Work to be completed.
Go through the entries and write each one out again unchanged.

-- Information provided follows --

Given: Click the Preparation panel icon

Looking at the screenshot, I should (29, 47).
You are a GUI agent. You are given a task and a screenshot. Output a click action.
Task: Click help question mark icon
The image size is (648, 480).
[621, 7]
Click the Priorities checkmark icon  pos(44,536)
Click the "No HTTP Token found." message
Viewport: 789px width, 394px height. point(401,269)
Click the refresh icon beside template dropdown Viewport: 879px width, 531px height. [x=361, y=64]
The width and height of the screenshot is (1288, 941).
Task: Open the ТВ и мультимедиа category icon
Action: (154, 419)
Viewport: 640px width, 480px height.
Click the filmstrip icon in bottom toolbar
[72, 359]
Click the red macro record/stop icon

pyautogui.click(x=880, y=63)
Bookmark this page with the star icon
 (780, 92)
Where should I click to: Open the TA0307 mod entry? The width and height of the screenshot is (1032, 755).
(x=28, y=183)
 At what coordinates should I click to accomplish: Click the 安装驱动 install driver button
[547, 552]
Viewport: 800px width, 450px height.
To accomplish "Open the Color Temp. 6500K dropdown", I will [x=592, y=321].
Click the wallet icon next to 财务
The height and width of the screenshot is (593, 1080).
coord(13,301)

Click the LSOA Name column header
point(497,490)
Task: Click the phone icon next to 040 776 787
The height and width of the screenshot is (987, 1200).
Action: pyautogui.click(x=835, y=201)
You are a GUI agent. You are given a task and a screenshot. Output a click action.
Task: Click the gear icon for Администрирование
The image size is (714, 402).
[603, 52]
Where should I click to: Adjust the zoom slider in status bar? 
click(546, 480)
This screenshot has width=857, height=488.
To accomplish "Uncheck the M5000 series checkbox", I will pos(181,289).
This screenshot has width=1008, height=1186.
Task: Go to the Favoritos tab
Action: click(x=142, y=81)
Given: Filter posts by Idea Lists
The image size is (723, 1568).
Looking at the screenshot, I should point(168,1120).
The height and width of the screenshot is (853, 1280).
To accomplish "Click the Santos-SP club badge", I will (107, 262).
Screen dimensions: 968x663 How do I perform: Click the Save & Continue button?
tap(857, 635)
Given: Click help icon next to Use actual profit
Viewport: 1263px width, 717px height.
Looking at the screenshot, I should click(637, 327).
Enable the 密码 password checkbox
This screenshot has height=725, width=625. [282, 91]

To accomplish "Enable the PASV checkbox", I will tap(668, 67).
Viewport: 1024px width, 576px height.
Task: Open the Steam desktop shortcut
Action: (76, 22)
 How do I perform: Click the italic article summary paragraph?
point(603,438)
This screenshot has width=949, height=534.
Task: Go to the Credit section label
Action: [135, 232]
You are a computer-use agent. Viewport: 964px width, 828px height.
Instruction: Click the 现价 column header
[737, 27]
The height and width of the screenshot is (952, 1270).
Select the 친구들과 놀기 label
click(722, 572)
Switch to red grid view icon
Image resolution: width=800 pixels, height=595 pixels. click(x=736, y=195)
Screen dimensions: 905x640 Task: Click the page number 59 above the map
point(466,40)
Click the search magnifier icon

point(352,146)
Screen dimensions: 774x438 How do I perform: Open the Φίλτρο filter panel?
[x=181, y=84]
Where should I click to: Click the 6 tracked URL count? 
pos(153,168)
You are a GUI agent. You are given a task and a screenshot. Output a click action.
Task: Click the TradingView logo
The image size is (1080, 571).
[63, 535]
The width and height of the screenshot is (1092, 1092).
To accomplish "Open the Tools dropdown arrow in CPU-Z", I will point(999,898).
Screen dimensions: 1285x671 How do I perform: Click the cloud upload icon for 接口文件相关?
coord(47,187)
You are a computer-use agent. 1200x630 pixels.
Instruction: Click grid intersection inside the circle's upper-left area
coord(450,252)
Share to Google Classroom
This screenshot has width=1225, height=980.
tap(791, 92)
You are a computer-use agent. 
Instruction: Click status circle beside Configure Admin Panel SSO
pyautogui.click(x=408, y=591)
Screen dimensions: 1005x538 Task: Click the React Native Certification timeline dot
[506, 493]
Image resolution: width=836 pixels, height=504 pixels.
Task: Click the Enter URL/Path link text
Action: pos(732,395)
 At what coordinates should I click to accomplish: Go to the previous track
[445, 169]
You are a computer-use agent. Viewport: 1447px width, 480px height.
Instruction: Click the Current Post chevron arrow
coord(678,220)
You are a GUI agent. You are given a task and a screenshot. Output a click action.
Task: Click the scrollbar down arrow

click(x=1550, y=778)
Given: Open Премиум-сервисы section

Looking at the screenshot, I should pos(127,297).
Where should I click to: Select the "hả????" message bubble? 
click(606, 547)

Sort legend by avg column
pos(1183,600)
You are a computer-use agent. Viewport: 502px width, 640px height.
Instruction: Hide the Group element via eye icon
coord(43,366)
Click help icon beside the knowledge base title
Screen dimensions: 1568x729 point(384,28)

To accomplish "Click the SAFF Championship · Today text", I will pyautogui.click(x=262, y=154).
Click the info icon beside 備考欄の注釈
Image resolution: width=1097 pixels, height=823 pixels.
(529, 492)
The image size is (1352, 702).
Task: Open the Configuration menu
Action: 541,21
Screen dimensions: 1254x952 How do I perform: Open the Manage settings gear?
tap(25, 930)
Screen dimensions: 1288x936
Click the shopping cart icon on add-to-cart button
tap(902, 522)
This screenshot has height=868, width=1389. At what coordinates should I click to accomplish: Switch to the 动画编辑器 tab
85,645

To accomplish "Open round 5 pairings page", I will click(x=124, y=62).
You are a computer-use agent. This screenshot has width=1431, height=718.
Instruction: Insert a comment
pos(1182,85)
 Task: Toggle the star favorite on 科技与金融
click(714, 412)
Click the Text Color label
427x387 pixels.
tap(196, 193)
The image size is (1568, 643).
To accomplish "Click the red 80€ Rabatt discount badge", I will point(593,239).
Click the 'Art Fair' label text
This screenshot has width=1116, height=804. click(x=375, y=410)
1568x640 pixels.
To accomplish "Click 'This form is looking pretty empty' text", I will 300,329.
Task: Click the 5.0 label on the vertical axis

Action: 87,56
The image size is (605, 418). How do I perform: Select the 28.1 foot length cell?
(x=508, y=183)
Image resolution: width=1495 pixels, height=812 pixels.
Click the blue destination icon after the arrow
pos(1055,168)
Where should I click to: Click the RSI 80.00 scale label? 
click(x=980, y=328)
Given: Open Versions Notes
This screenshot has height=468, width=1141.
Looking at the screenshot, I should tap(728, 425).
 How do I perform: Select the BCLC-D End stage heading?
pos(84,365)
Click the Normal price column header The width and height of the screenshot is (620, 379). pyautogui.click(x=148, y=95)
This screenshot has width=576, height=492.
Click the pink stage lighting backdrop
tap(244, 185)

-- Information provided concluded --

Response.
Given: Click the Preparation panel icon

Looking at the screenshot, I should (29, 47).
You are a GUI agent. You are given a task and a screenshot. Output a click action.
Task: Click help question mark icon
The image size is (648, 480).
[621, 7]
Click the Priorities checkmark icon  pos(44,536)
Click the "No HTTP Token found." message
Viewport: 789px width, 394px height. point(401,269)
Click the refresh icon beside template dropdown Viewport: 879px width, 531px height. [x=361, y=64]
The width and height of the screenshot is (1288, 941).
Task: Open the ТВ и мультимедиа category icon
Action: (154, 419)
Viewport: 640px width, 480px height.
Click the filmstrip icon in bottom toolbar
[72, 359]
Click the red macro record/stop icon

pyautogui.click(x=880, y=63)
Bookmark this page with the star icon
 (780, 92)
Where should I click to: Open the TA0307 mod entry? The width and height of the screenshot is (1032, 755).
(x=28, y=183)
 At what coordinates should I click to accomplish: Click the 安装驱动 install driver button
[547, 552]
Viewport: 800px width, 450px height.
To accomplish "Open the Color Temp. 6500K dropdown", I will [x=592, y=321].
Click the wallet icon next to 财务
The height and width of the screenshot is (593, 1080).
coord(13,301)

Click the LSOA Name column header
point(497,490)
Task: Click the phone icon next to 040 776 787
The height and width of the screenshot is (987, 1200).
Action: pyautogui.click(x=835, y=201)
You are a GUI agent. You are given a task and a screenshot. Output a click action.
Task: Click the gear icon for Администрирование
The image size is (714, 402).
[603, 52]
Where should I click to: Adjust the zoom slider in status bar? 
click(546, 480)
This screenshot has width=857, height=488.
To accomplish "Uncheck the M5000 series checkbox", I will pos(181,289).
This screenshot has width=1008, height=1186.
Task: Go to the Favoritos tab
Action: click(x=142, y=81)
Given: Filter posts by Idea Lists
The image size is (723, 1568).
Looking at the screenshot, I should point(168,1120).
The height and width of the screenshot is (853, 1280).
To accomplish "Click the Santos-SP club badge", I will (107, 262).
Screen dimensions: 968x663 How do I perform: Click the Save & Continue button?
tap(857, 635)
Given: Click help icon next to Use actual profit
Viewport: 1263px width, 717px height.
Looking at the screenshot, I should click(637, 327).
Enable the 密码 password checkbox
This screenshot has height=725, width=625. [282, 91]

To accomplish "Enable the PASV checkbox", I will tap(668, 67).
Viewport: 1024px width, 576px height.
Task: Open the Steam desktop shortcut
Action: (76, 22)
 How do I perform: Click the italic article summary paragraph?
point(603,438)
This screenshot has width=949, height=534.
Task: Go to the Credit section label
Action: [135, 232]
You are a computer-use agent. Viewport: 964px width, 828px height.
Instruction: Click the 现价 column header
[737, 27]
The height and width of the screenshot is (952, 1270).
Select the 친구들과 놀기 label
click(722, 572)
Switch to red grid view icon
Image resolution: width=800 pixels, height=595 pixels. click(x=736, y=195)
Screen dimensions: 905x640 Task: Click the page number 59 above the map
point(466,40)
Click the search magnifier icon

point(352,146)
Screen dimensions: 774x438 How do I perform: Open the Φίλτρο filter panel?
[x=181, y=84]
Where should I click to: Click the 6 tracked URL count? 
pos(153,168)
You are a GUI agent. You are given a task and a screenshot. Output a click action.
Task: Click the TradingView logo
The image size is (1080, 571).
[63, 535]
The width and height of the screenshot is (1092, 1092).
To accomplish "Open the Tools dropdown arrow in CPU-Z", I will point(999,898).
Screen dimensions: 1285x671 How do I perform: Click the cloud upload icon for 接口文件相关?
coord(47,187)
You are a computer-use agent. 1200x630 pixels.
Instruction: Click grid intersection inside the circle's upper-left area
coord(450,252)
Share to Google Classroom
This screenshot has width=1225, height=980.
tap(791, 92)
You are a computer-use agent. 
Instruction: Click status circle beside Configure Admin Panel SSO
pyautogui.click(x=408, y=591)
Screen dimensions: 1005x538 Task: Click the React Native Certification timeline dot
[506, 493]
Image resolution: width=836 pixels, height=504 pixels.
Task: Click the Enter URL/Path link text
Action: pos(732,395)
 At what coordinates should I click to accomplish: Go to the previous track
[445, 169]
You are a computer-use agent. Viewport: 1447px width, 480px height.
Instruction: Click the Current Post chevron arrow
coord(678,220)
You are a GUI agent. You are given a task and a screenshot. Output a click action.
Task: Click the scrollbar down arrow

click(x=1550, y=778)
Given: Open Премиум-сервисы section

Looking at the screenshot, I should pos(127,297).
Where should I click to: Select the "hả????" message bubble? 
click(606, 547)

Sort legend by avg column
pos(1183,600)
You are a computer-use agent. Viewport: 502px width, 640px height.
Instruction: Hide the Group element via eye icon
coord(43,366)
Click help icon beside the knowledge base title
Screen dimensions: 1568x729 point(384,28)

To accomplish "Click the SAFF Championship · Today text", I will pyautogui.click(x=262, y=154).
Click the info icon beside 備考欄の注釈
Image resolution: width=1097 pixels, height=823 pixels.
(529, 492)
The image size is (1352, 702).
Task: Open the Configuration menu
Action: 541,21
Screen dimensions: 1254x952 How do I perform: Open the Manage settings gear?
tap(25, 930)
Screen dimensions: 1288x936
Click the shopping cart icon on add-to-cart button
tap(902, 522)
This screenshot has height=868, width=1389. At what coordinates should I click to accomplish: Switch to the 动画编辑器 tab
85,645

To accomplish "Open round 5 pairings page", I will click(x=124, y=62).
You are a computer-use agent. This screenshot has width=1431, height=718.
Instruction: Insert a comment
pos(1182,85)
 Task: Toggle the star favorite on 科技与金融
click(714, 412)
Click the Text Color label
427x387 pixels.
tap(196, 193)
The image size is (1568, 643).
To accomplish "Click the red 80€ Rabatt discount badge", I will point(593,239).
Click the 'Art Fair' label text
This screenshot has width=1116, height=804. click(x=375, y=410)
1568x640 pixels.
To accomplish "Click 'This form is looking pretty empty' text", I will 300,329.
Task: Click the 5.0 label on the vertical axis

Action: 87,56
The image size is (605, 418). How do I perform: Select the 28.1 foot length cell?
(x=508, y=183)
Image resolution: width=1495 pixels, height=812 pixels.
Click the blue destination icon after the arrow
pos(1055,168)
Where should I click to: Click the RSI 80.00 scale label? 
click(x=980, y=328)
Given: Open Versions Notes
This screenshot has height=468, width=1141.
Looking at the screenshot, I should tap(728, 425).
 How do I perform: Select the BCLC-D End stage heading?
pos(84,365)
Click the Normal price column header The width and height of the screenshot is (620, 379). pyautogui.click(x=148, y=95)
This screenshot has width=576, height=492.
Click the pink stage lighting backdrop
tap(244, 185)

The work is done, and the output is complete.